I don’t have a record of my immediate feelings. I always knew Humbert Humbert was a monster but I loved and appreciated the book anyway because of the writing.

I remember I probably thought, “You hate him but understand him because you get into his head.” I don’t know if this is a good opinion to have because “understanding” is very different from “condoning.” But due to the current climate, the book understandably has no room for grey areas. So my feelings remain the same: still a great book because of the writing and Humbert is still a monster.

One of the questions asked a couple of times in the essay collection is if Lolita would still be published today. I think it would but Nabokov would have to be ready to answer questions.

The idea that “wokeness” has hastened the death of art is a thought-terminating cliché because oftentimes “wokeness” just means people asking questions that never would’ve been asked before. In this case, I fully believe some questions should be asked: 

  • Why is he writing this? 
  • Who is it for? 
  • Why is the book called Lolita and yet the POV is all from a sick depraved man and we hardly ever know what Dolores is feeling?

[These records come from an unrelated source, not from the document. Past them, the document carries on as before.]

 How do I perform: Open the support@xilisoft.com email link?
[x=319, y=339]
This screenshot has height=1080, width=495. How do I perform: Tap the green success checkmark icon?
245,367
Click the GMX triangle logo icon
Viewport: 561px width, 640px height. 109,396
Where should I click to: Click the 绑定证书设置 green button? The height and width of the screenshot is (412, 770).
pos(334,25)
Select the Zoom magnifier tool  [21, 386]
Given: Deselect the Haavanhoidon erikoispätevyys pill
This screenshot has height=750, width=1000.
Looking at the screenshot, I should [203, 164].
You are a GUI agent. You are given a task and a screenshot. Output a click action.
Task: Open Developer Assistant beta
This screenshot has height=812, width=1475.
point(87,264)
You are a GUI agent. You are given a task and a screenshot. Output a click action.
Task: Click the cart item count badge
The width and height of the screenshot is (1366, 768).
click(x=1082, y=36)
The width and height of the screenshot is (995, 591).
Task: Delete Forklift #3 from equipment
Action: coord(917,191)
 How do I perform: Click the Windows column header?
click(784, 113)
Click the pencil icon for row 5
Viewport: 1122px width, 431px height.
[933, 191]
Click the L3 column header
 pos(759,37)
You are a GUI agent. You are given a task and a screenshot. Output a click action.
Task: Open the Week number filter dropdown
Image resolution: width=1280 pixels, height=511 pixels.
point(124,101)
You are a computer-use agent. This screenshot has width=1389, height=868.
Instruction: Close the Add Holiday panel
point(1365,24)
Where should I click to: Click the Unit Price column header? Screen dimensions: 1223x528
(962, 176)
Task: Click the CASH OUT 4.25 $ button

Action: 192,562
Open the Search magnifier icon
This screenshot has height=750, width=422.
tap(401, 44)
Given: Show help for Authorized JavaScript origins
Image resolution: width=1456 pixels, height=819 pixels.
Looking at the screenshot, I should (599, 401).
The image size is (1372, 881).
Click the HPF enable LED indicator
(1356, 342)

And more. These were questions I had never thought of before. The publicity would also have to be markedly different: Walter Minton (Minton-Quigley’s father) advertised the book on the hype that it was a controversial piece of literature being banned abroad. There was a release party at the Harvard Club. You can’t do that today, lest the publishers are accused of celebrating rape. 

Book Club: Lolita in the Afterlife by Jenny Minton Quigley
Vladimir Nabokov

Reading the essays has given me a better idea of why I liked the book so much. It has given me a much more sensible way to explain “you hate him but understand him because you get into his head.” Because now I realize this means, and what this book/my personal growth/the post #MeToo era has given me the tools to say (that I didn’t have at the age of 18): it’s not Humbert I understand, it’s that the privilege of his character being a white educated man of means is what afforded him the belief that he could brazenly put his plans into action and let him get away with it for so long. It’s for this reason that we willingly read it.

The writers selected for this project were all very diverse, and while they were all interesting I could tell which ones were weaker than the others. Nevertheless, I still enjoyed the whole thing.

I learned a lot about 1950s-era publishing, about the relationship between Nabokov and his wife, Vera, of why the language is so captivating (Lo-lee-ta: the tip of the tongue taking a trip of three steps down the palate to tap, at three, on the teeth) of the power of art to put us outside of ourselves and reckon with difficulty (I think this is what my parents were trying to drive home with all of those movies). 

It made me think of things I have never thought about in connection with the book. Ian Frazer’s essay, On the Road with Humbert and Lolita, had me realizing it functions like a travel novel, something I never made a connection to: “In no work of literature are the wonders of the vanished Motel Age preserved and celebrated better than in Lolita. Motes and hotels and lodges dance by like a colorful all-American chorus line in the novel, while recurring road trips move the plot.”

I learned why the movie adaptations never really worked. The description of Nabokov’s screenplay for the 1962 Kubrick version sounds terrible: censorship dictated that he couldn’t show on screen the terrible things Humbert did. How do you adapt Lolita on the big screen and not show any of that?

The 1997 Adrian Lyne version fails as well. If the greatest part of the book is the language, it stands to reason that imagery can only go so far in depicting language on screen. You would still have to portray the despicable things Humbert does on screen, and no amount of language will top imagery.

I don’t know if I’ll ever read Lolita again, because I don’t want how I felt to have changed. But perhaps I might buy the annotated edition, if only just to read the Easter eggs and more background stories.